[Tutor] How do I get text from an HTML document.

Wed, 14 Aug 2002 14:18:58 -0500

On 8/14/02 12:04 PM, "Magnus Lycka" <magnus@thinkware.se> wrote:

> At 08:16 2002-08-14 -0500, SA wrote:
>> Hi Everyone-
>> 
>> I have HTML docs that have text between the comment tags:
>> <!--Story-->
>> Some text here
>> <!--Story-->
>> 
>> What would be the simplest way to get this text. The text will also have
>> some common html tags mixed in like <p>. So I want to strip all the html
>> tags from the text I get also.
> 
> import htmllib, formatter, StringIO
> 
> def getTextFromHTML(html, startPattern, endPattern):
>    # make a file-like string object (data) to which
>    # we'll write the output from HTML parsing.
>    data = StringIO.StringIO()
> 
>    # Find where the relevant text starts and ends.
>    # As used below, the starting tag will be included
>    # in the data which is fed to the HTML parser,
>    # while the ending tag won't, but that hardly
>    # matters since tags are to be removed anyway.
>    # If a tag isn't found, -1 will be returned.
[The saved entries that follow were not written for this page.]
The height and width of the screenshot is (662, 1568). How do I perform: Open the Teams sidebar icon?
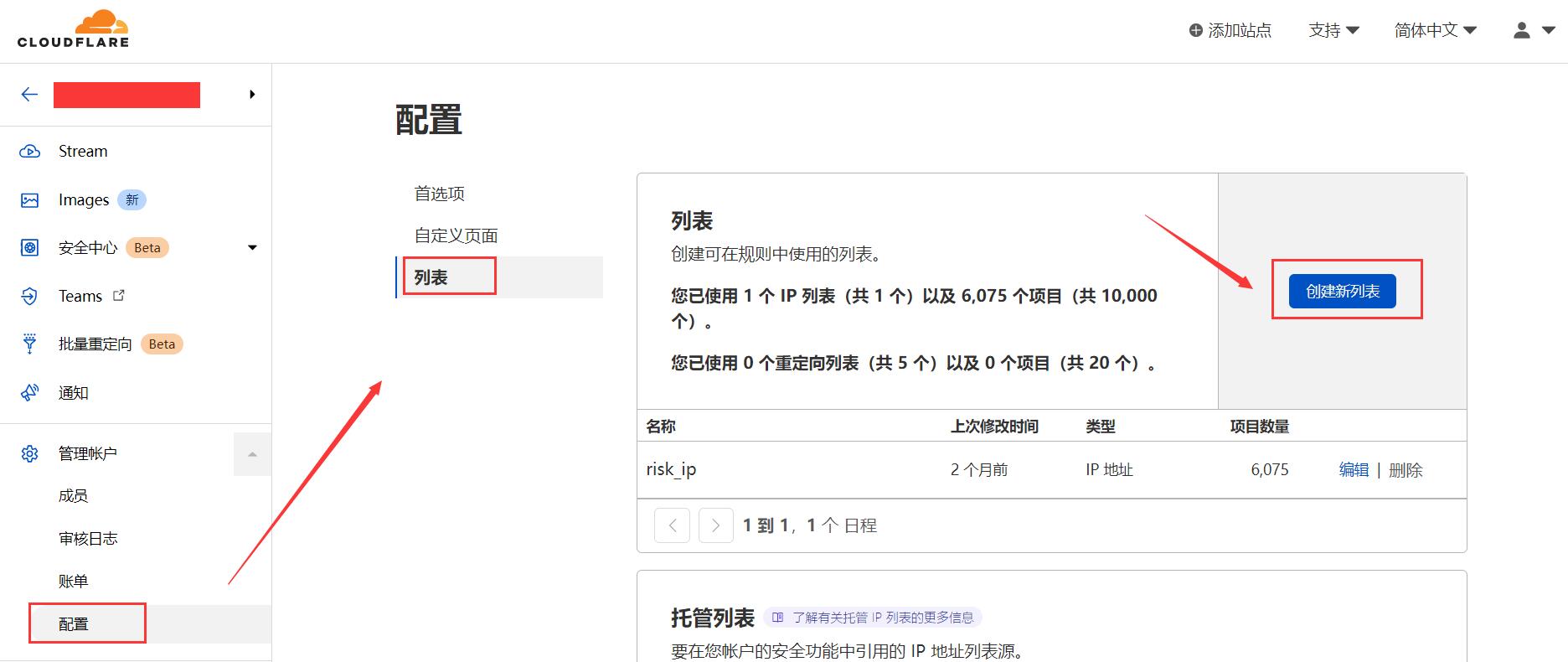pos(29,296)
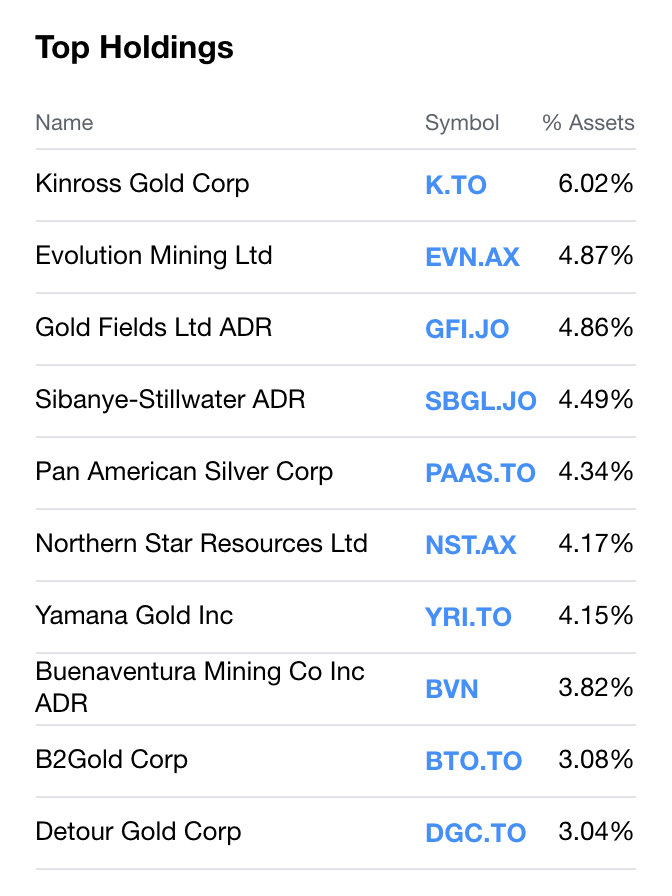Click the Top Holdings heading
The height and width of the screenshot is (896, 672).
point(134,47)
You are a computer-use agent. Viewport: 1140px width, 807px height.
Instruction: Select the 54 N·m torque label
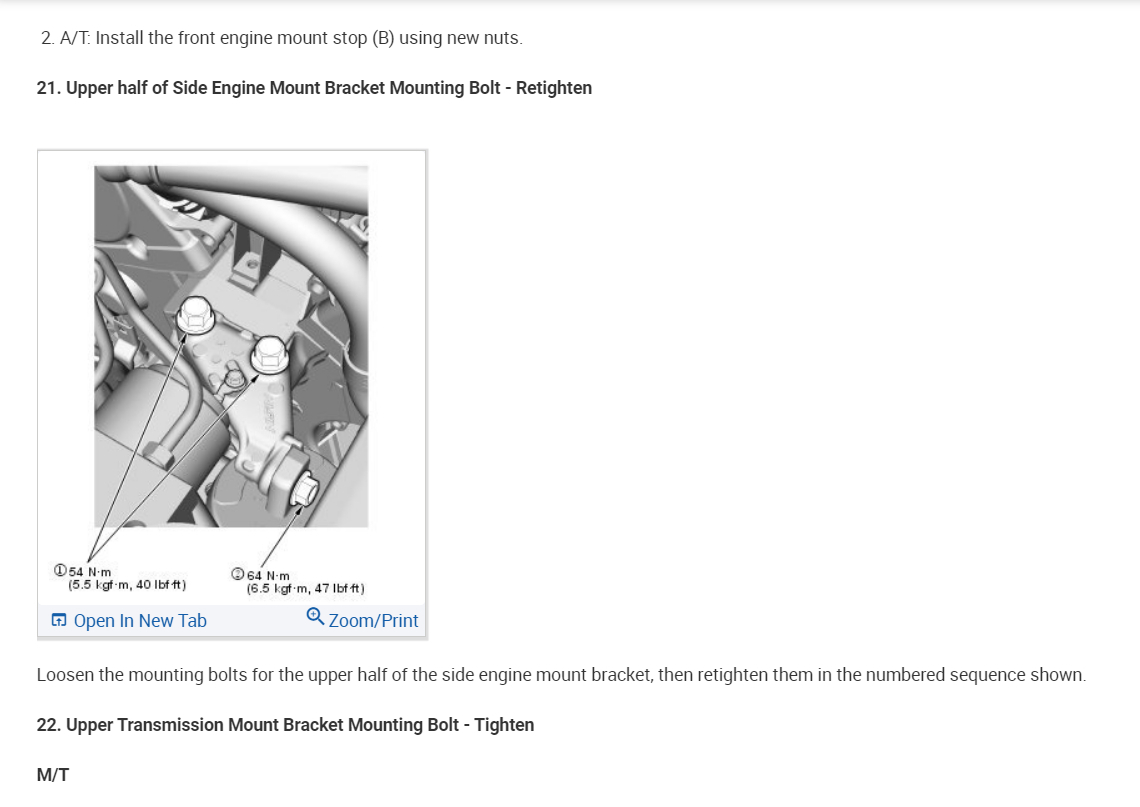coord(89,572)
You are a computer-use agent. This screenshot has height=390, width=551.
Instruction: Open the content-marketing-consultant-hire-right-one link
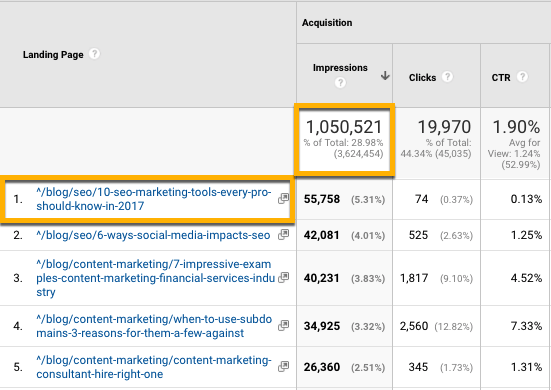pyautogui.click(x=154, y=367)
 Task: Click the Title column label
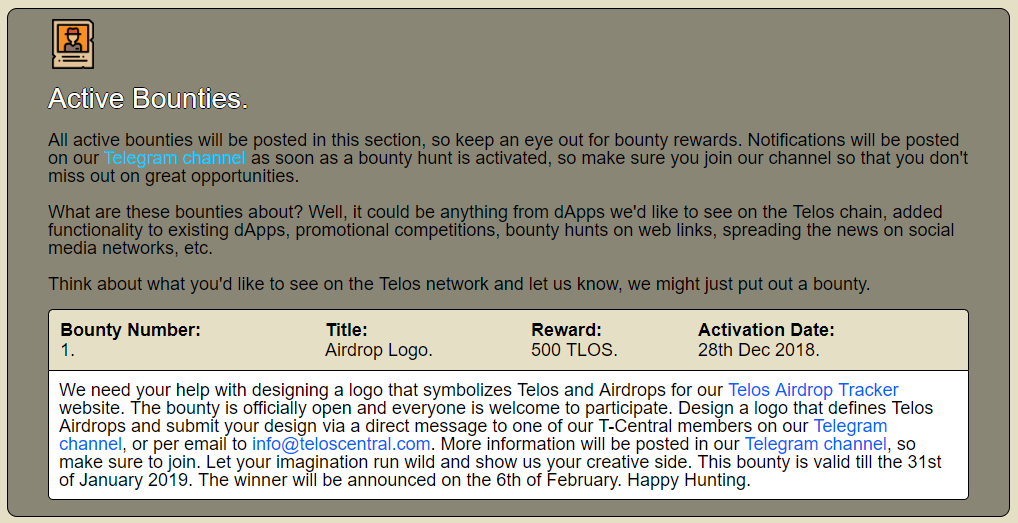tap(347, 330)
This
>    # means that if the start tag isn't found, nothing
>    # will come out of the function. "html[-1:stop]"
>    # If no end tag is found, all text after the
>    # start tag will be extracted "html[start:-1]"
>    # since index "-1" means "just after the end".
>    start = html.find(startPattern)
>    # Start searching for end tag _after_ the start tag
>    # in case they look the same.
>    stop = html.find(endPattern, start + 1)
> 
>    # Parsers like HTMLParser sends its parsed data
>    # to a Formatter, which in turn sends data to a
>    # Writer. Very flexible, but a big difficult to
>    # learn... DumbWriter is just smart enough to do
>    # word-wrapping after 72 columns.
>    fmt = formatter.AbstractFormatter(formatter.DumbWriter(data))
>    parser = htmllib.HTMLParser(fmt)
> 
>    # Feed the relevant part of the HTML through the parser.
>    parser.feed(html[start:stop])
> 
>    # Return the entire string in "data"
>    return data.getvalue()
> 
> html = """This should be left out
> <!--Story-->
> This should be found
> <!--Story-->
> But not this"""
> 
> tag = '<!--Story-->'
> 
> print getTextFromHTML(html, tag, tag)
> 
This almost works.

It does a great job of extracting the text between the two tags. But for
some reason I have a lot of extraneous material after the text that was not
between the two tags and looks like it may have come from the html code
after the end tag. Did I miss something?

>>> def getTextFromHTML(html, startPattern, endPattern):
...     data = StringIO.StringIO()
...     start = html.find(startPattern)
...     stop = html.find(endPattern, start + 1)
...     fmt = formatter.AbstractFormatter(formatter.DumbWriter(data))
...     parser = htmllib.HTMLParser(fmt)
...     parser.feed(html[start:stop])
...     return data

Thanks.
SA

-- 
"I can do everything on my Mac I used to on my PC. Plus a lot more ..."
-Me